Landrum has had a significant role in: supporting the financial planning for the building the Julian Carroll Airport/National Weather Service in Jackson; helping develop the financial planning and assisting in negotiations to consolidate Lees College into the UK Community College System; and helping to develop the Kentucky School of Craft, the Kentucky School of Bluegrass and Traditional Music, and University Center of the Mountains.

Landrum has had a significant role in: supporting the financial planning for the building the Julian Carroll Airport/National Weather Service in Jackson; helping develop the financial planning and assisting in negotiations to consolidate Lees College into the UK Community College System; and helping to develop the Kentucky School of Craft, the Kentucky School of Bluegrass and Traditional Music, and University Center of the Mountains.

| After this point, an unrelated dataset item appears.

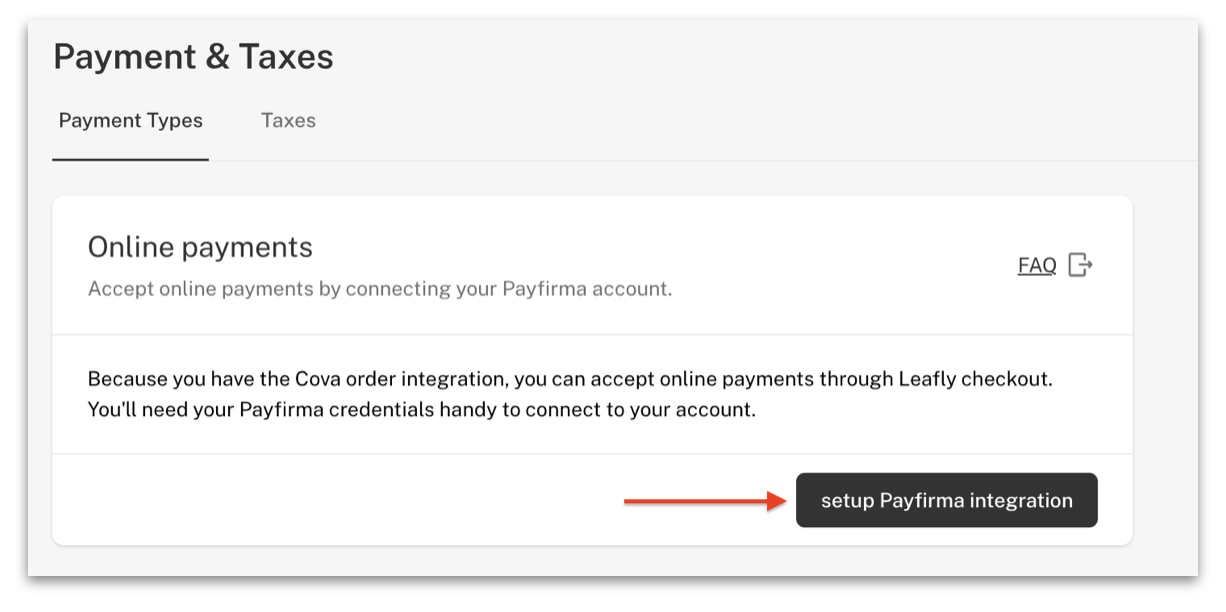This screenshot has width=1226, height=612.
Task: Click the underline beneath Payment Types tab
Action: point(130,159)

Involvement in Jaycees was a contributing factor to his success as a leader. I was fortunate to have had membership in the Jaycees just as I was beginning my work career. This organization teaches leadership through community development. One part of the Jaycee Creed was Service to Humanity is the best work of life. That phrase had much meaning for me. I also respect all people and want them to do well. I try to be positive and honest in my relationships with others, Landrum said.

Probably my most significant personal accomplishment was to obtain a good education, Landrum noted. This was a result of encouragement from my parents and some great teachers who showed a personal interest in me. My education was the foundation for whatever else that I have been able to do.

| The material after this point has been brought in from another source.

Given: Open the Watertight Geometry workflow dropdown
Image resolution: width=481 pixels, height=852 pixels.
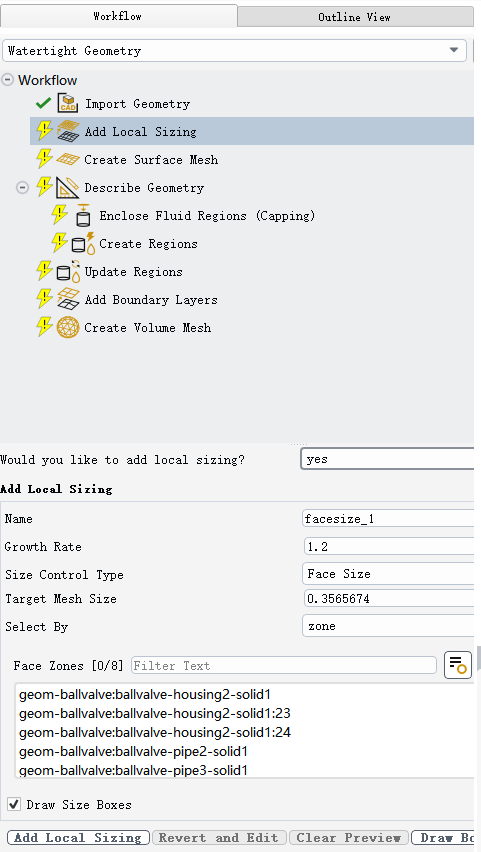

During his long tenure, Landrum has enjoyed seeing the changes. 1n 1989 we had just opened the West Wing of what is now the Jolly Classroom Center, enrollment was less than 1,000 students, and tuition was $150 per semester. We continued to have rapid enrollment growth and very little classroom space until near the end of the 1990s. From 1999 to 2003 we added the First Federal Center, Challenger Learning Center of Kentucky, Knott Opportunity Center, Kentucky School of Craft, Science Wing of Jolly classroom center, and the merger of Lees and Hazard Technical College and Hazard Community College into one college, Landrum noted.

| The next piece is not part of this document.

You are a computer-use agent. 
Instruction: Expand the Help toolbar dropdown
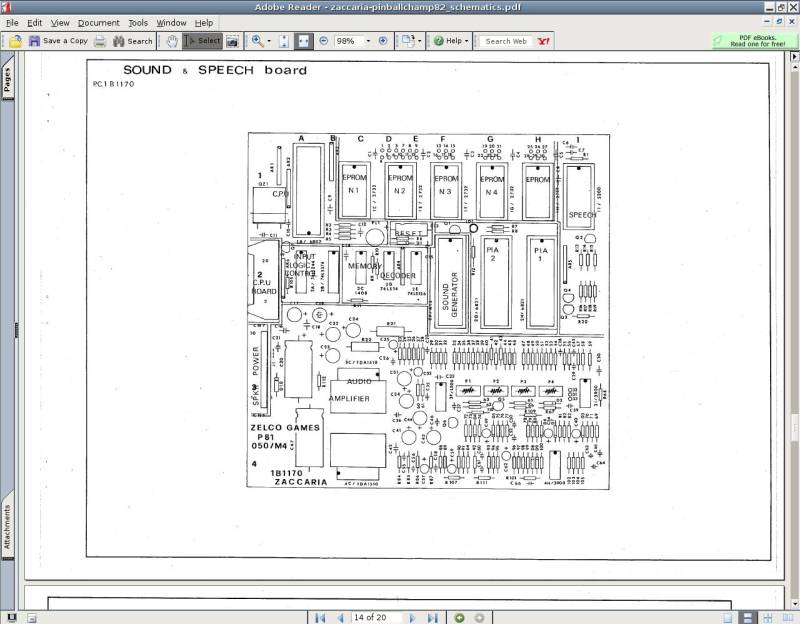pyautogui.click(x=470, y=41)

Enrollment is now over 4,500 students for the fall semester. More importantly over those 20 years, Hazard Community Technical College move from the low end of the scale to a high achiever within the Kentucky Community and Technical College System. Curriculum, technology and facilities are for the most area part state of the art, he said.

These activities were all part of team activities with a motivated, dedicated group of individuals focusing on continuous improvement. I am pleased to have been on the team to have moved the college to this position, Landrum said.